Saat sosok itu mengeja namanya, suara keras Steve terdengar lantang memanggil nama Jane dari atas tangga.

"Jane.....kau di situ?"

Sosok itu menelisik wajah Jane. Entah mengapa Jane dengan sadar menyuruh sosok itu pergi. Ia membuka pintu keluar yang tiba-tiba saja bisa terbuka. Sosok itu memandang wajah Jane sebentar. Jane menatap balik dan ada luka hati tertanam disana.

"Pergilah...."

Jane mengusir sosok itu yang sempat menoleh sejenak sebelum ia ke luar dari pintu. Jane mendorongnya hingga tubuhnya terpental keluar.

"Jane....kaukah disana?"

"Steve, aku disini. Kakiku terkilir, tak bisa jalan. Tolong aku..."

'Ishh...menyebalkan.'

"Iya, aku kesana. Tunggu."

Steve menuruni tangga hingga arah pintu keluar. Jane terlihat duduk sambil meringis kesakitan memegangi kakinya. Steve mempercepat langkahnya lalu ikut memegang kaki Jane.

"Auww..."

"Kenapa kau menghilang? Ishh...sudah kubilang jangan jalan sendiri. Untung saja aku sadar," gerutu Steve. Ia memijit pelan kaki Jane. Sepertinya terkilirnya cukup parah.
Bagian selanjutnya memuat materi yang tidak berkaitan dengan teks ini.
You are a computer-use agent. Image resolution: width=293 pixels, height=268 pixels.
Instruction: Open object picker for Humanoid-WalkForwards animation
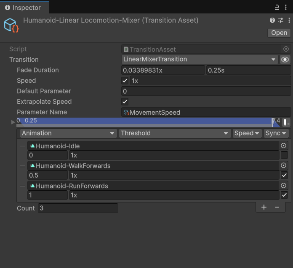[283, 166]
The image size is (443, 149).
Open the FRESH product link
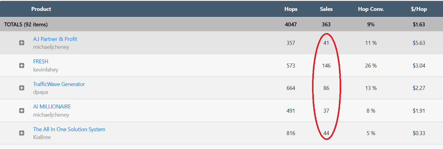(41, 61)
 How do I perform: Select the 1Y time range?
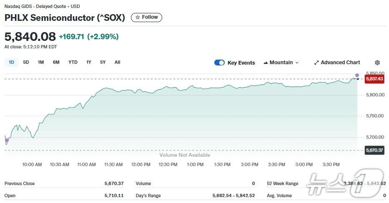(x=89, y=62)
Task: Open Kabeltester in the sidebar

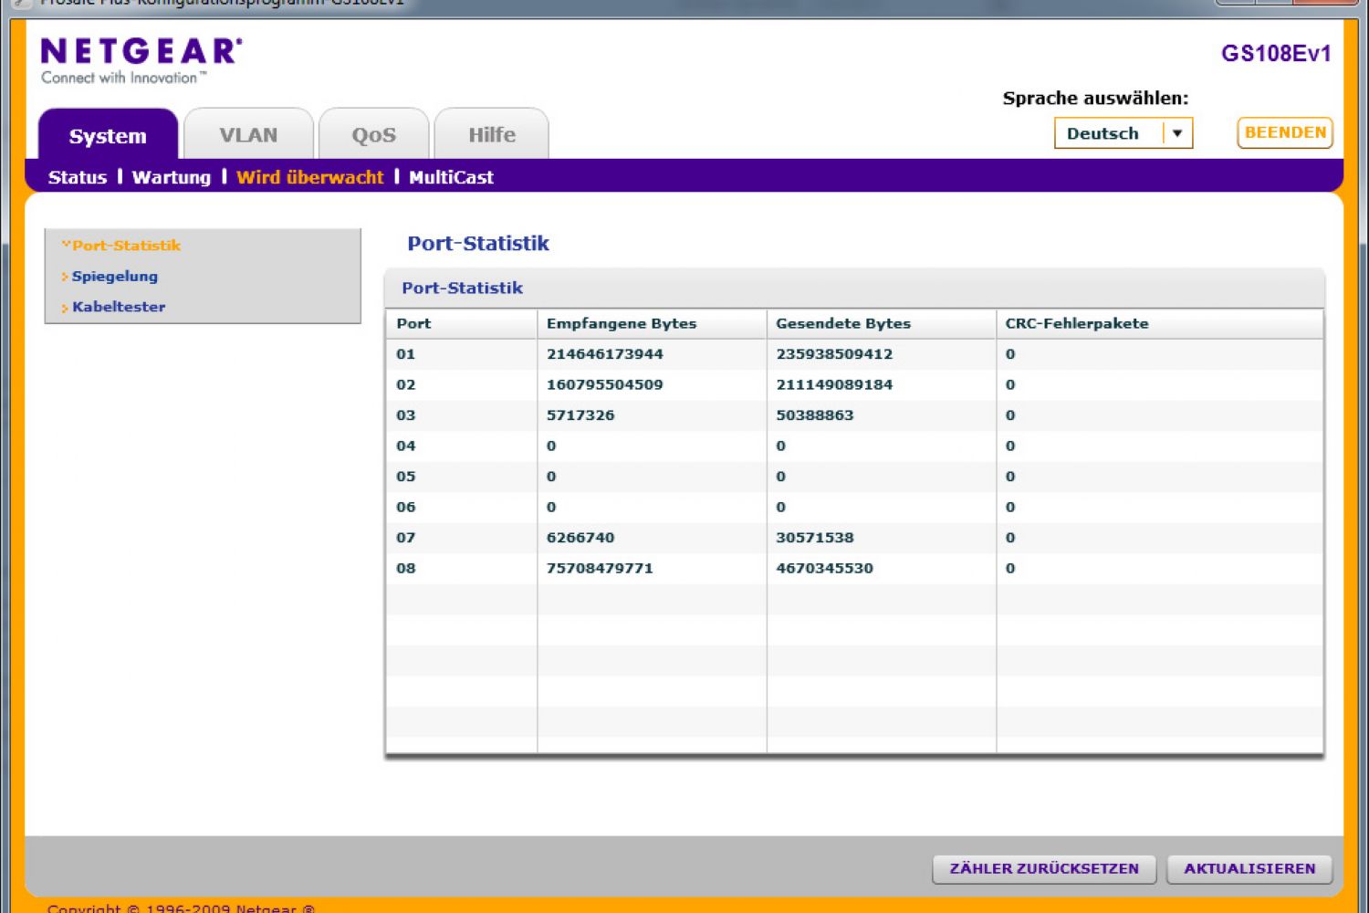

"Kapan kau bilang seperti itu? Kau menarik tanganku hingga aku hampir terjatuh lalu kau yang tiba-tiba menghilang." Jane menggertak Steve. Nyali atasannya itu menciut seketika.
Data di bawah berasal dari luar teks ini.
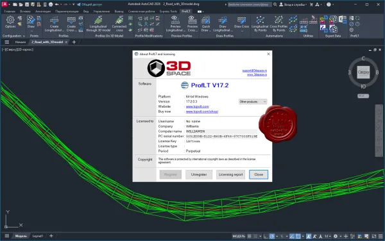The height and width of the screenshot is (241, 385).
Task: Toggle object snap in status bar
Action: coord(298,236)
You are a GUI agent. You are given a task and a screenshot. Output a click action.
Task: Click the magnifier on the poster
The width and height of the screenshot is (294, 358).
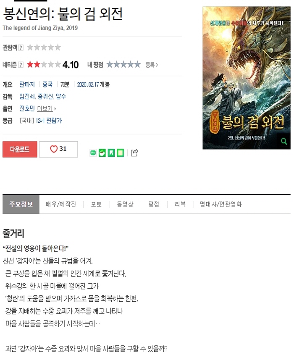tap(284, 142)
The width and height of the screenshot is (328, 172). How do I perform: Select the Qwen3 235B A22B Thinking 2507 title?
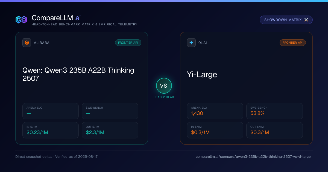tap(78, 74)
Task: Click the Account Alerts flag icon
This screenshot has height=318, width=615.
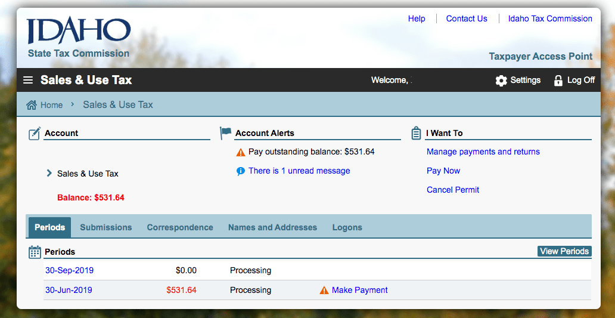Action: [225, 133]
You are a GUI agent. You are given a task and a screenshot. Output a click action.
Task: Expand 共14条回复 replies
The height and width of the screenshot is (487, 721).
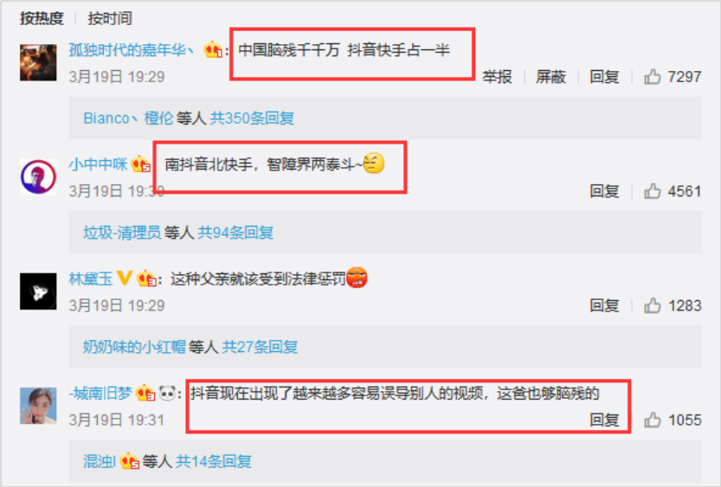pyautogui.click(x=214, y=461)
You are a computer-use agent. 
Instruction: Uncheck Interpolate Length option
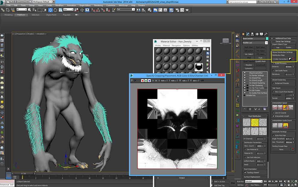tap(273, 116)
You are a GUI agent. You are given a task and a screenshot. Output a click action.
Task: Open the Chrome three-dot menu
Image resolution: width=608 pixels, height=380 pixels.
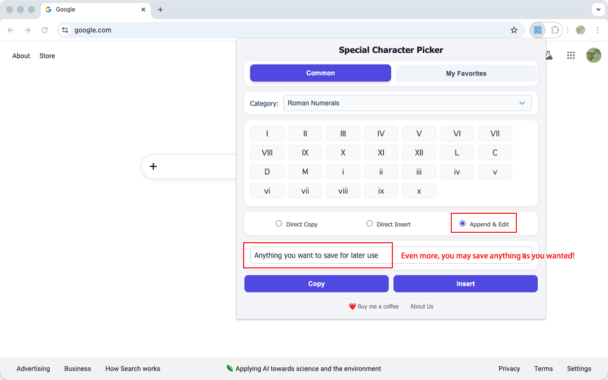598,30
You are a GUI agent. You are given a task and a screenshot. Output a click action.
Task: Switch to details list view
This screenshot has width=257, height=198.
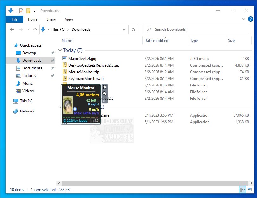[242, 189]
"Maaf. Ayo, naik ke punggungku. Aku akan menggendongmu." Steve menurunkan punggungnya dan menepuk ringan.

"Tak usah, papah saja."

"Jangan menolak!!" bentak Steve.

"Whatever."

Steve membuka pintu darurat yang mengarah langsung ke basement gedung. Ia berjalan sambil menggendong Jane hingga ke parkiran mobil yang sedikit jauh dari gedung.

Jane menengok ke belakang. Ia mencari ke setiap sudut, takut jika sosok itu masih ada dan terlihat oleh Steve disana.